Он не выдержал, остановился и гневно крикнул:

– Молчи и ступай!

Она вскрикнула и бросилась к его ногам, ловя его руки, полы его одежды, хватая его за ноги.

– Бейте меня, ногами топчите, только не говорите так! – рыдала она, пресмыкаясь у его ног. – Я пойду в монастырь, слезинки не пророню, ни словечка против вас не скажу, только… Не говорите мне, не говорите, что опостылела, что разлюбили… Я виновата, я виновата… во всем, во всем, глупая, безумная, окаянная!..

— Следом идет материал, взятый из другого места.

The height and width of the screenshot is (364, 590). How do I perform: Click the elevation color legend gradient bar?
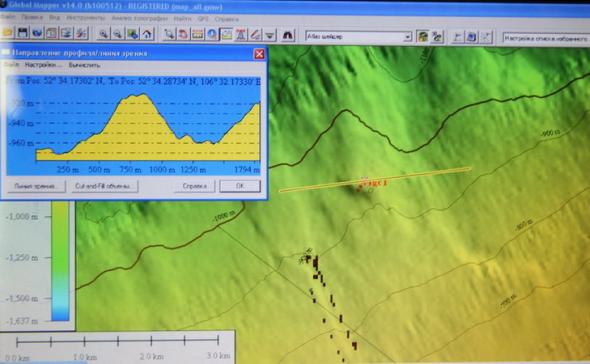coord(60,261)
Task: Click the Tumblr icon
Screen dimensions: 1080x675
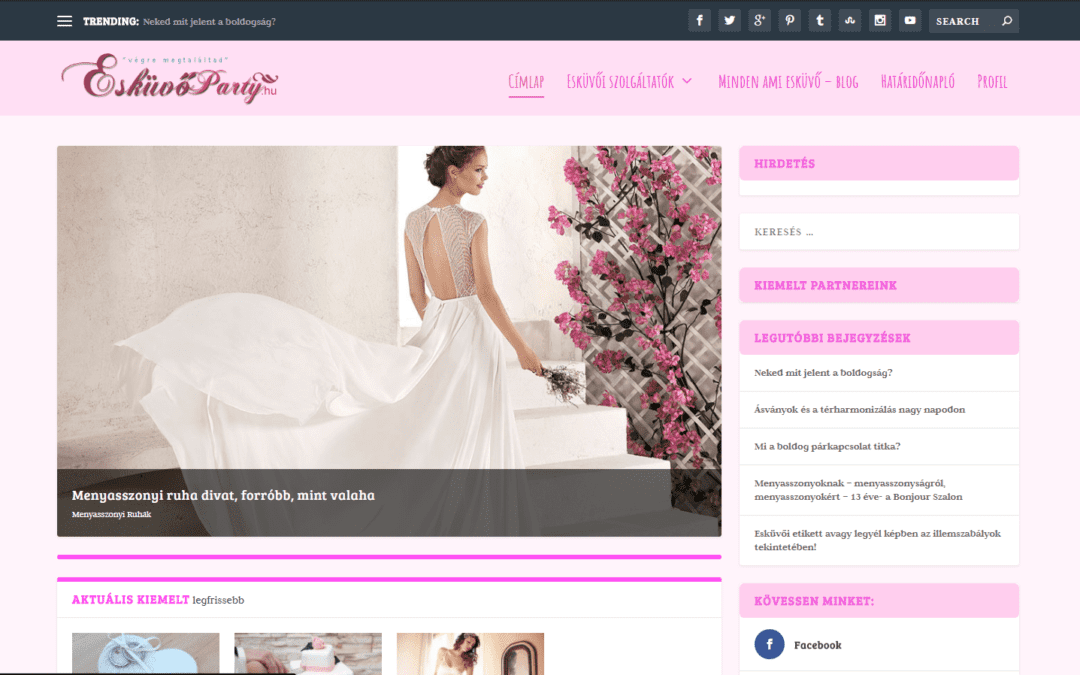Action: point(820,21)
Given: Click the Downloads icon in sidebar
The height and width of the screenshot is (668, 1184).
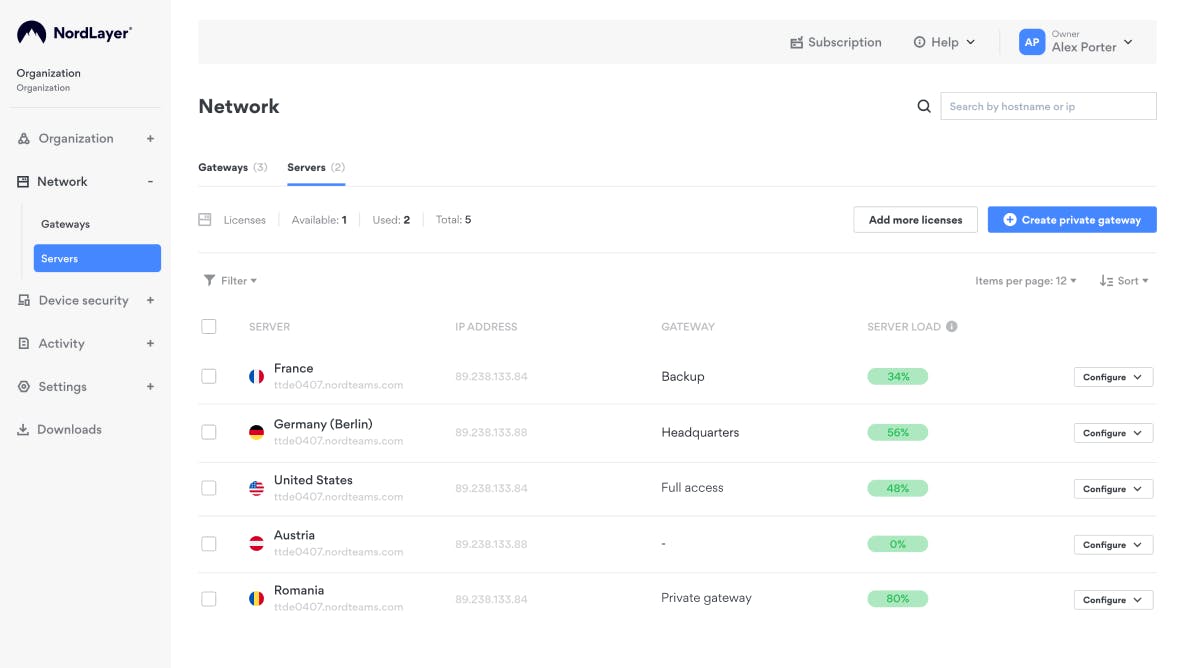Looking at the screenshot, I should coord(23,430).
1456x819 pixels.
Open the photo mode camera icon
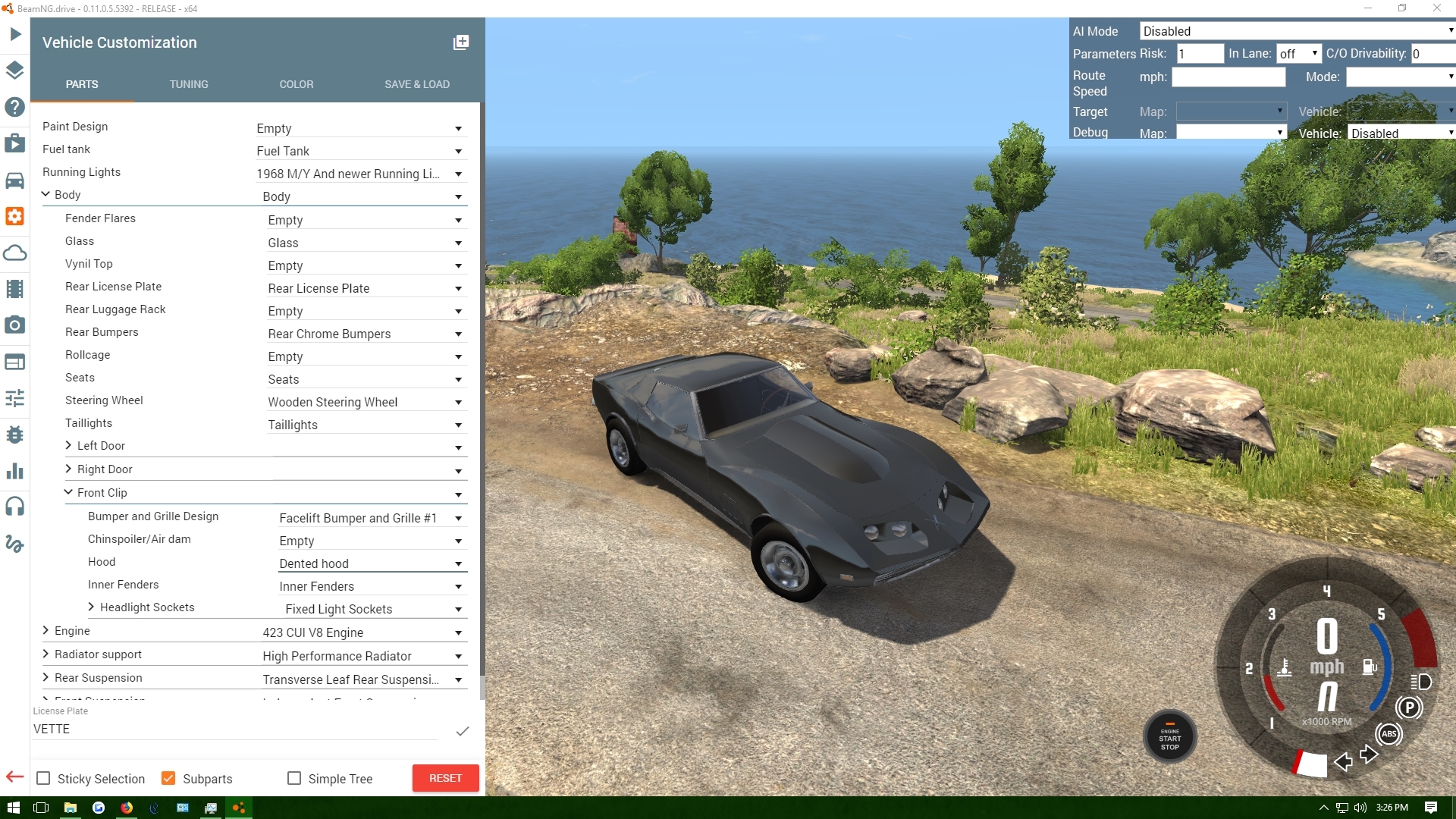click(x=15, y=325)
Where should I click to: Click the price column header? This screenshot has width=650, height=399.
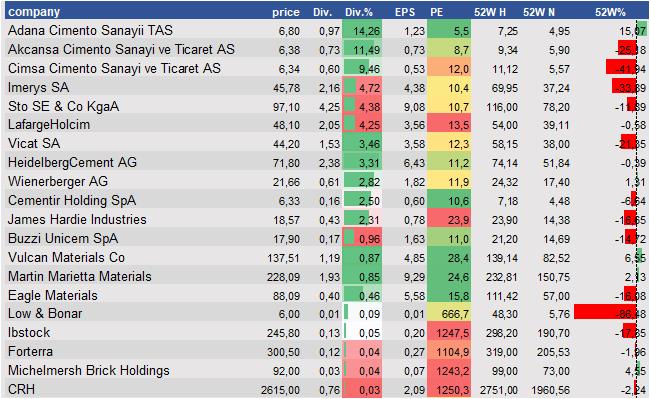[x=286, y=12]
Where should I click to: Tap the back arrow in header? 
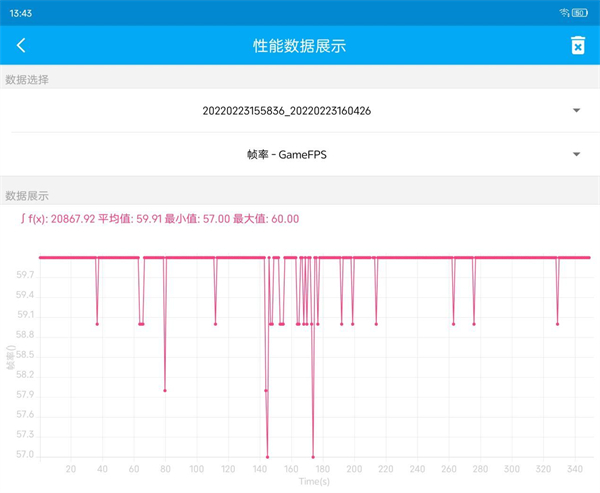[x=21, y=45]
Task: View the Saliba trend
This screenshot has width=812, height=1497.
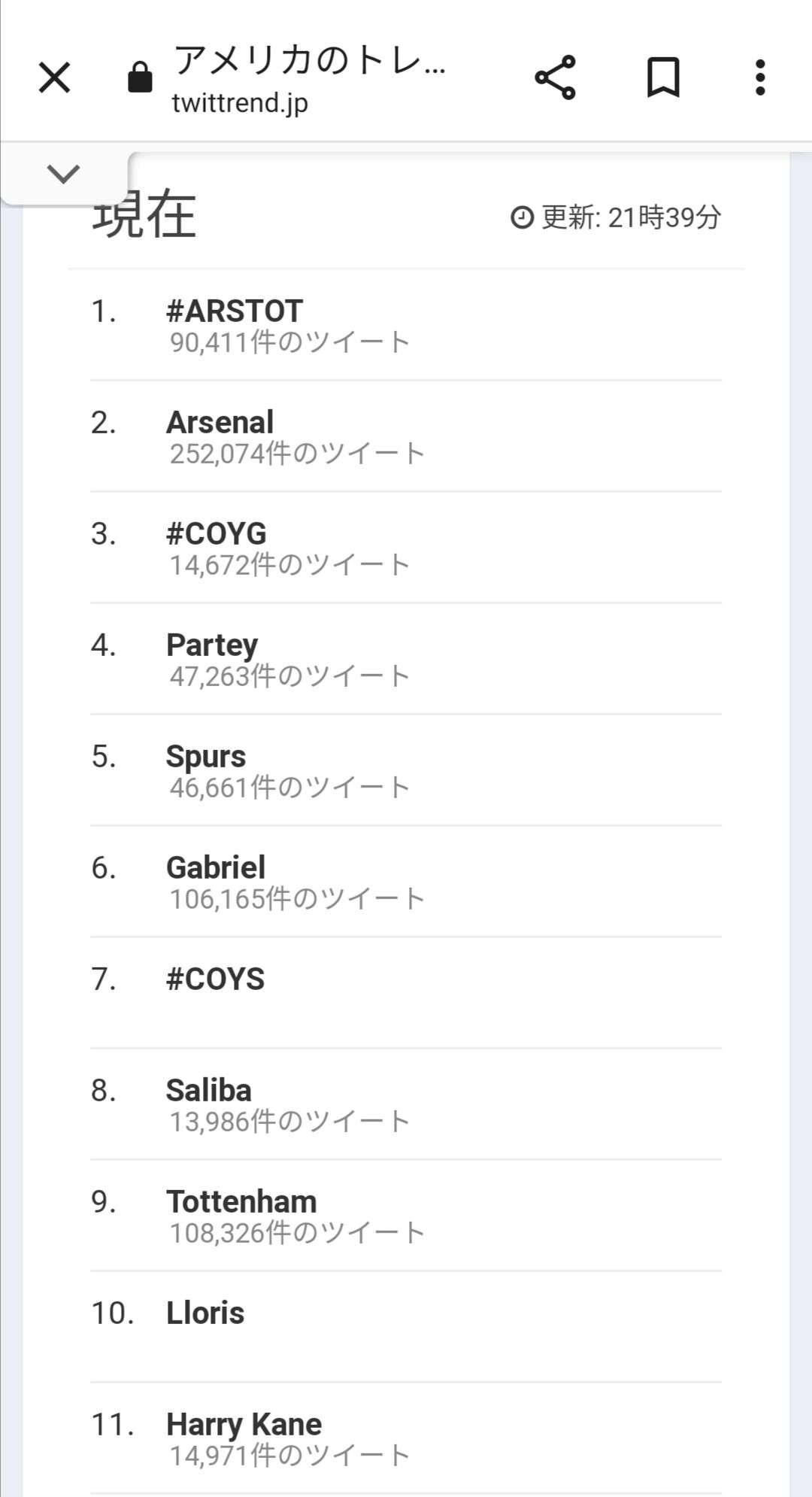Action: point(209,1090)
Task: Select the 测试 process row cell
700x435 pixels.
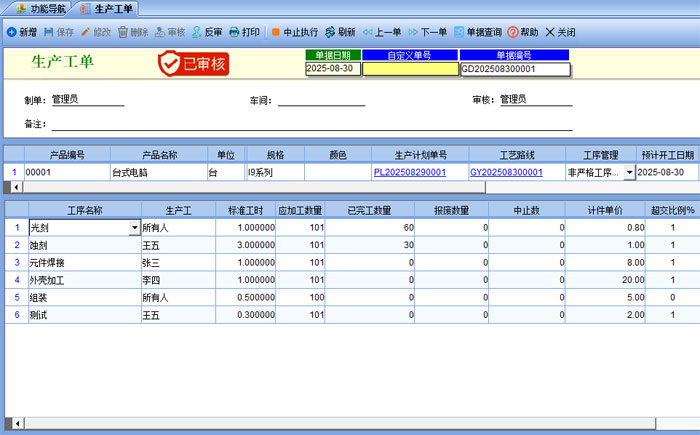Action: click(x=84, y=315)
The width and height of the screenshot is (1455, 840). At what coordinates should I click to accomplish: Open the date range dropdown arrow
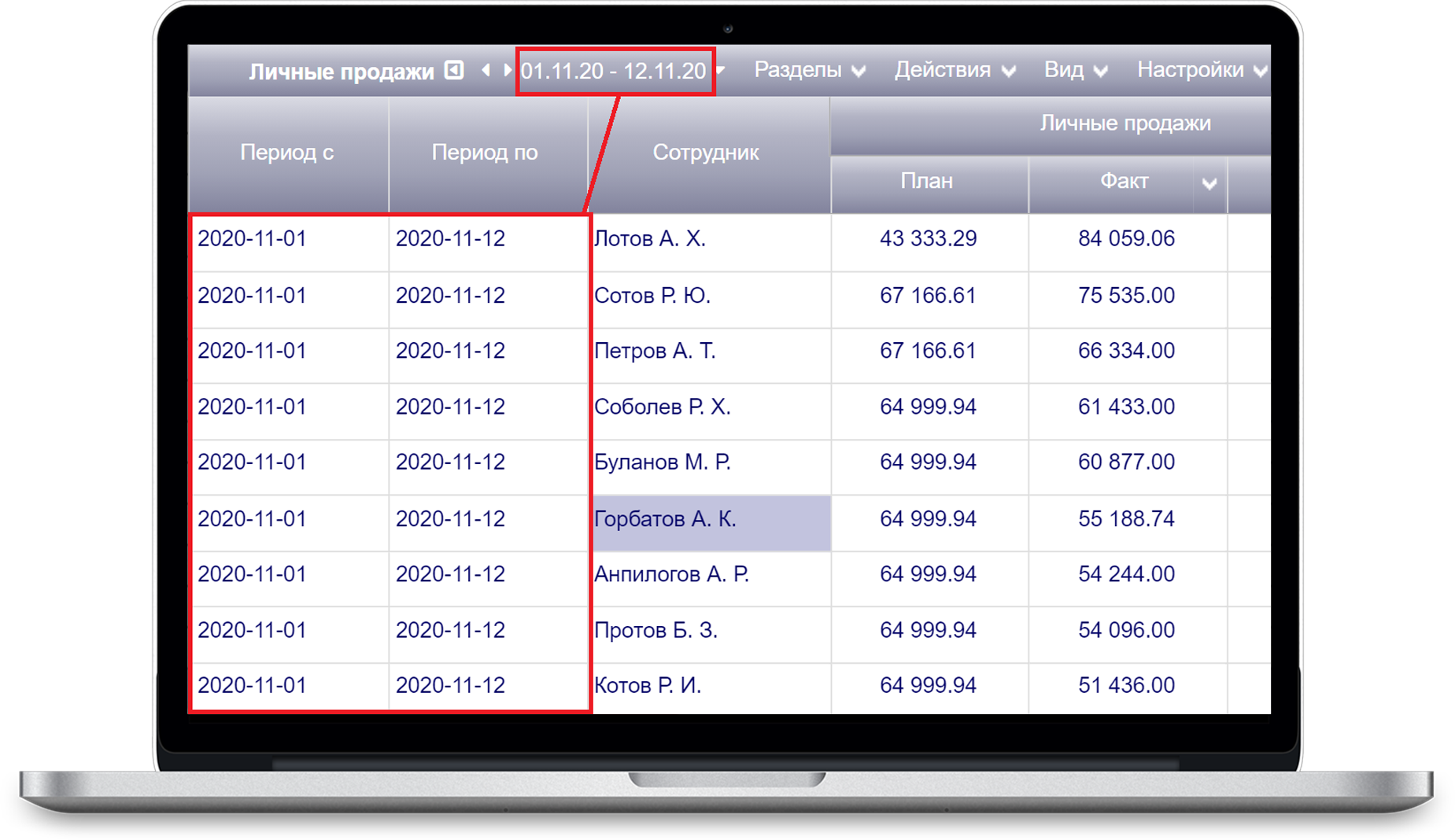(721, 70)
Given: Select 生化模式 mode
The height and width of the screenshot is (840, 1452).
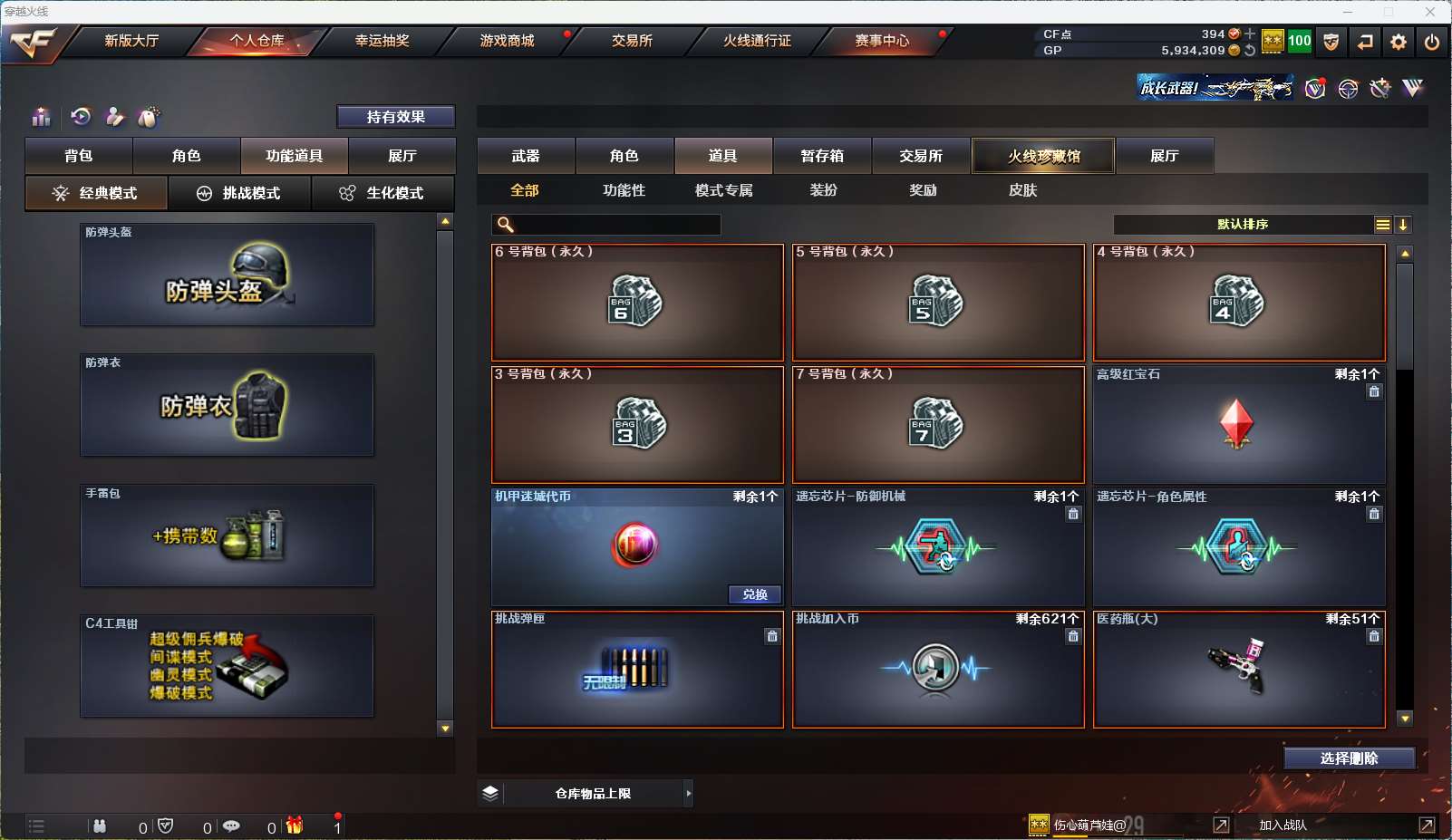Looking at the screenshot, I should [383, 193].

Он тихо освободился от нее и холодно проговорил:

– Послезавтра я тебя отвезу…

Он вышел из комнаты, она осталась на полу, с повисшими, как плети, руками, с растерянным взглядом. Для нее все было кончено. Она это понимала ясно. Ее взгляд как-то машинально устремился к висевшему в переднем углу образу и стал расширяться, точно перед ним выплывало страшное видение. В этом взгляде вдруг отразилось выражение тупого ужаса.

– Господи, за грехи наказуешь, за грехи, – медленно шептали ее уста, и ее голос был глух и хрипл от душивших ее чувств… – Всею жизнью не замолю, всеми слезами не смою грехов своих. Тебя для него позабыла, диаволу опять служить хотела! Карай меня, карай, окаянную! Там-то, там-то геенна огненная… муки вечные… скрежет зубовный… Нет, иду, иду!.. В слезах биться буду!..

Она с трудом, медленно поднялась с пола и с тем же тупым выражением ужаса, все еще смотря в передний угол на образ, побрела в свою комнату укладывать свои вещи.